Improvement in regional oxygenation after PRBCT follows the same hierarchical pattern with a prompt improvement of cerebral but not splanchnic tissue oxygenation. We hypothesise that this hierarchical recovery may indicate continued splanchnic hypoxia in the immediate post-transfusion period and vulnerability to transfusion-associated necrotizing enterocolitis (TANEC). Our study provides a possible mechanistic underpinning for TANEC and warrants future randomised controlled studies to stratify its prevention.
众所周知,缺氧的代偿遵循一个分层模式,优先保护脑部而不是外周组织。相比之下,目前尚不清楚在纠正贫血后通过输注浓缩红细胞(PRBCT)恢复缺氧时是否存在相同的分层顺序。

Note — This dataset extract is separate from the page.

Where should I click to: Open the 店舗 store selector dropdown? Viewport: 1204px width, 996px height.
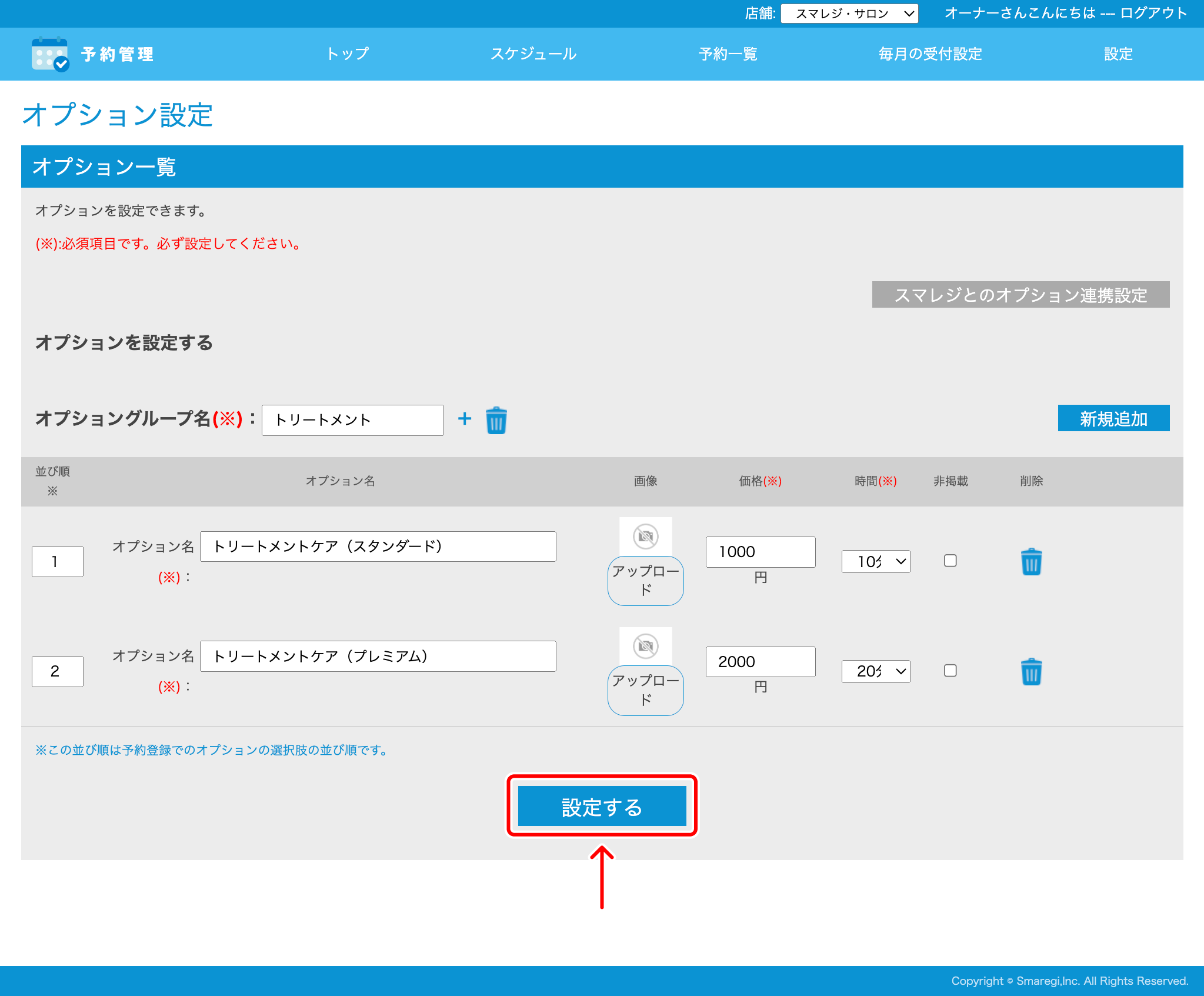(x=849, y=13)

使用近红外光谱(NIRS)了解通过 PRBCT 纠正早产儿贫血后脑和内脏组织氧合的时间顺序。
前瞻性队列研究。
新生儿重症监护病房。
血流动力学稳定的婴儿:<32 周妊娠,<37 周孕龄,<1500 克出生体重;并耐受≥120 毫升/千克/天的喂养。

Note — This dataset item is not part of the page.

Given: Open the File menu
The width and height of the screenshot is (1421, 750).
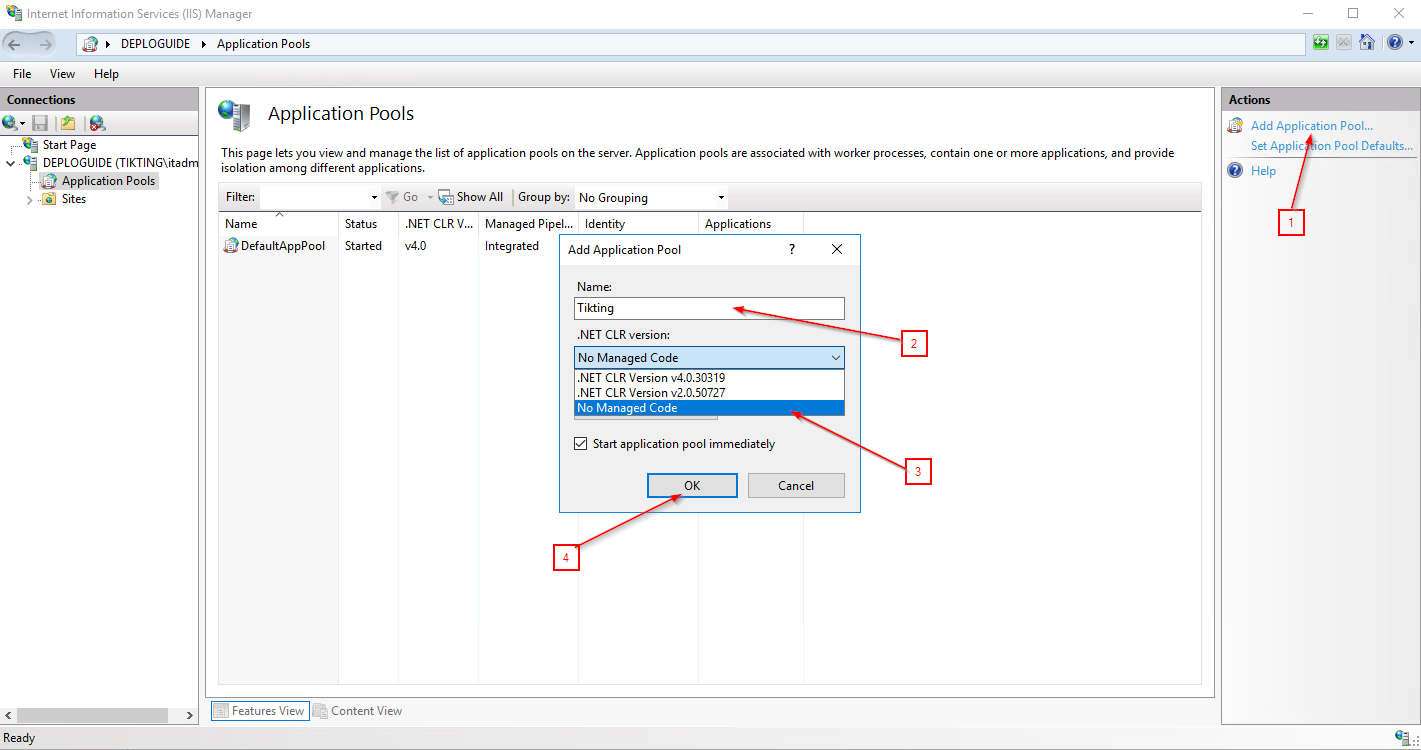Looking at the screenshot, I should (x=22, y=74).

PRBCT 剂量为 15 毫升/千克,输注时间为 4 小时。
通过比较 4 小时平均预输血脑和内脏组织氧摄取分数(FTOEc0;FTOEs0)与输注期间每小时平均值(FTOEc1-4;FTOEs1-4)以及 PRBCT 完成后 24 小时(FTOEc5-28;FTOEs5-28)来确定输血相关变化。
在纳入的 30 名婴儿中,有 14 名(46.7%)为男性;中位(IQR)出生体重为 923[655-1064]g;胎龄为 26.4[25.5-28.1]周;入组时体重为 1549[1113-1882]g;和校正后胎龄为 33.6[32.4-35]周,有 1 名婴儿因 NIRS 数据损坏而被排除。FTOEc 在 PRBCT 期间和之后 24 小时内显著降低(p<0.001),表明脑氧合迅速改善。相比之下,FTOEs 在 PRBCT 期间和之后没有显著变化(p>0.05),表明内脏氧合没有改善。
PRBCT 后区域性氧合的改善遵循相同的分层模式,脑组织氧合迅速改善,但内脏组织氧合没有改善。我们假设这种分层恢复可能表明在输血后即刻仍存在内脏缺氧和易发生输血相关坏死性小肠结肠炎(TANEC)。我们的研究为 TANEC 提供了一个可能的机制基础,并需要未来的随机对照研究来分层预防。